***** Material to process *****
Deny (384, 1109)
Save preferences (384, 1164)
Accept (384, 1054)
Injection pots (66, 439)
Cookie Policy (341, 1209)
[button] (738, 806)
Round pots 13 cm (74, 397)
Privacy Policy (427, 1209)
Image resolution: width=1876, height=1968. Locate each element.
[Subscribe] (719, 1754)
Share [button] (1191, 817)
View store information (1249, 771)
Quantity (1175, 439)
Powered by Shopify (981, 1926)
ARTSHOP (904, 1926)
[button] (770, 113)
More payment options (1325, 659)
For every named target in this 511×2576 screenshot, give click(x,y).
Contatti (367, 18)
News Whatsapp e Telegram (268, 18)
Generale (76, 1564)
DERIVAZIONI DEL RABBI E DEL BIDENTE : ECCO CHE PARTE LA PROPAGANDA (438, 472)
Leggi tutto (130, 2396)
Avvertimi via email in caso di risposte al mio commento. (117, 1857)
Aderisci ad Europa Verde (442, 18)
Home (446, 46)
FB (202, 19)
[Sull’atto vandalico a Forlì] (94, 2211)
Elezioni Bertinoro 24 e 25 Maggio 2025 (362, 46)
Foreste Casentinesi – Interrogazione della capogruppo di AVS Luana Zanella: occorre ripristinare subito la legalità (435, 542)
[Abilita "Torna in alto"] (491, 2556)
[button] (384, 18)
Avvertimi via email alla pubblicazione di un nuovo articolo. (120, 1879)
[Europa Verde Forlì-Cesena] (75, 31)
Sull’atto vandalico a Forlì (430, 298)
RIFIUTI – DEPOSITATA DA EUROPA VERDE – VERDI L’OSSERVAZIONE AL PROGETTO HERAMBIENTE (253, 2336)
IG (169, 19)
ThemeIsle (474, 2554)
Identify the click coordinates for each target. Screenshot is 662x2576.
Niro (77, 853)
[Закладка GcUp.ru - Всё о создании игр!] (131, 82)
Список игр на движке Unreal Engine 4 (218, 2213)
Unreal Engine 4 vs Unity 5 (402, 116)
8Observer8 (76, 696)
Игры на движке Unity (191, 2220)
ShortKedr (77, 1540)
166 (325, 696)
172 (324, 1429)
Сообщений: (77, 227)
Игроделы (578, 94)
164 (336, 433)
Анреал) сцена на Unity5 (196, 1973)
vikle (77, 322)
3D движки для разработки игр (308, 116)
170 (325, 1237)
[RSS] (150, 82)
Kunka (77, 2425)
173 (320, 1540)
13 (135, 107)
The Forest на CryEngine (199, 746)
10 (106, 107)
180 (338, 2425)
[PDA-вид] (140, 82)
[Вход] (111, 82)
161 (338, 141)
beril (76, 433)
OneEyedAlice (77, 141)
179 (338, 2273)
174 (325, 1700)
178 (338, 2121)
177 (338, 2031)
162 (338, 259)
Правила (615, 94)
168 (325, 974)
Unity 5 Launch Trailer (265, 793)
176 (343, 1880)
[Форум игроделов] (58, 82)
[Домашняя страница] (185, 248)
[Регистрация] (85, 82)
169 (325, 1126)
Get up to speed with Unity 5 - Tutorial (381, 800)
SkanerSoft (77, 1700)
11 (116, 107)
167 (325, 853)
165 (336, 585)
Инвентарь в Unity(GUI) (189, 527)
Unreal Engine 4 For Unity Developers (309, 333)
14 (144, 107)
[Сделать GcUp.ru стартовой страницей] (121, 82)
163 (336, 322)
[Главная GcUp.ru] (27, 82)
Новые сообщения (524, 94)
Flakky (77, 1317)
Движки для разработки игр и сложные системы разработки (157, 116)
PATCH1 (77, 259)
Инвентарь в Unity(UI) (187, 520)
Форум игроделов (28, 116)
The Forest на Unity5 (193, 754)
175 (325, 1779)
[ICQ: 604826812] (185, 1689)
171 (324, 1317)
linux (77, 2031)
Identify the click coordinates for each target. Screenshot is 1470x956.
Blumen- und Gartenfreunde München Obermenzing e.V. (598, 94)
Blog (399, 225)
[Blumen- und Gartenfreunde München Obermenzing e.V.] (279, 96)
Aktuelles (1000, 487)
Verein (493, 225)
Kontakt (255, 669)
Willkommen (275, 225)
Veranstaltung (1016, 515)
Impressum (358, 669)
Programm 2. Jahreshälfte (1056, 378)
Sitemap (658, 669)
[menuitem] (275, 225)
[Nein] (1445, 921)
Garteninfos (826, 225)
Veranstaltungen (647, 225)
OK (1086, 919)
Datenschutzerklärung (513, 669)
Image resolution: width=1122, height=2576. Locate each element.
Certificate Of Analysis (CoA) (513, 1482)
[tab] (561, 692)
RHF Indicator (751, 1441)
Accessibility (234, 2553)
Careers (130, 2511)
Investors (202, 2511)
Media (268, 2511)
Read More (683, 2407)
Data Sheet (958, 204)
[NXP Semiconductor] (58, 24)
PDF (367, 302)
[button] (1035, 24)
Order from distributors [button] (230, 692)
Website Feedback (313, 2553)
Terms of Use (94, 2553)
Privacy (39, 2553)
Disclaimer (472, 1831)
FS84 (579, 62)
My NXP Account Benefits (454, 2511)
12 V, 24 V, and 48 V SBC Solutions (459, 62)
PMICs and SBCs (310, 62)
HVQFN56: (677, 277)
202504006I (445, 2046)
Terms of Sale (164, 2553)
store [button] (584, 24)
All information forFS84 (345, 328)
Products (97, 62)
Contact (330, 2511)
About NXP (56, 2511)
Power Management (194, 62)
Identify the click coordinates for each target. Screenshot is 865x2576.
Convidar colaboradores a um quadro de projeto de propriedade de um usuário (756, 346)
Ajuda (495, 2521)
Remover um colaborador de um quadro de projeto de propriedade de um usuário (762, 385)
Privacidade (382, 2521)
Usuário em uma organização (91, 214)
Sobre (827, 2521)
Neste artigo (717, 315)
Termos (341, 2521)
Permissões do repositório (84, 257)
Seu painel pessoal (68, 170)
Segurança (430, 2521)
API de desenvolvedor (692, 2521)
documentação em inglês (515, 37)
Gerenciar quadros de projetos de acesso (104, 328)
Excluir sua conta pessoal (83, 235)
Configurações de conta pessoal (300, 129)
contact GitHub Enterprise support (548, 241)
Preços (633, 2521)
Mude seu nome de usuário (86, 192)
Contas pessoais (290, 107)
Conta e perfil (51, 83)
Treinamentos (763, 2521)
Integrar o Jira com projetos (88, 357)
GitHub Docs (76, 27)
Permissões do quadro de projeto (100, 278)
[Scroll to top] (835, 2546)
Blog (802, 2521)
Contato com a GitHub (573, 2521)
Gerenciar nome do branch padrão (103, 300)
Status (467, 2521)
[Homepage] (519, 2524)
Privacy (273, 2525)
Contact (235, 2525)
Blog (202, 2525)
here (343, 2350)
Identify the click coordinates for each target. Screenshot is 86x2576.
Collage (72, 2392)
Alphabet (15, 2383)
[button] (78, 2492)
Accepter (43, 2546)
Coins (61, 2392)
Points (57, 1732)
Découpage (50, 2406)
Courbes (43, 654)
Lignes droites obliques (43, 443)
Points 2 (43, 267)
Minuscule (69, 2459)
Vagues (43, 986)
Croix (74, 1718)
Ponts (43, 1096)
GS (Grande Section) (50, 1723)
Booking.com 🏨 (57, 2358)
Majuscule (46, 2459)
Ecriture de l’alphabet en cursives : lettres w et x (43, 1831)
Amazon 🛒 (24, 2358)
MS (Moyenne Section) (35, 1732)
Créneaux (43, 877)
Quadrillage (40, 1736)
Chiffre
*****
Your task: Copy back the listing above exactly, but only from the line with "Accept (384, 1054)" through the line with "Quantity (1175, 439)", both ends included.

Completed exercise:
Accept (384, 1054)
Injection pots (66, 439)
Cookie Policy (341, 1209)
[button] (738, 806)
Round pots 13 cm (74, 397)
Privacy Policy (427, 1209)
Image resolution: width=1876, height=1968. Locate each element.
[Subscribe] (719, 1754)
Share [button] (1191, 817)
View store information (1249, 771)
Quantity (1175, 439)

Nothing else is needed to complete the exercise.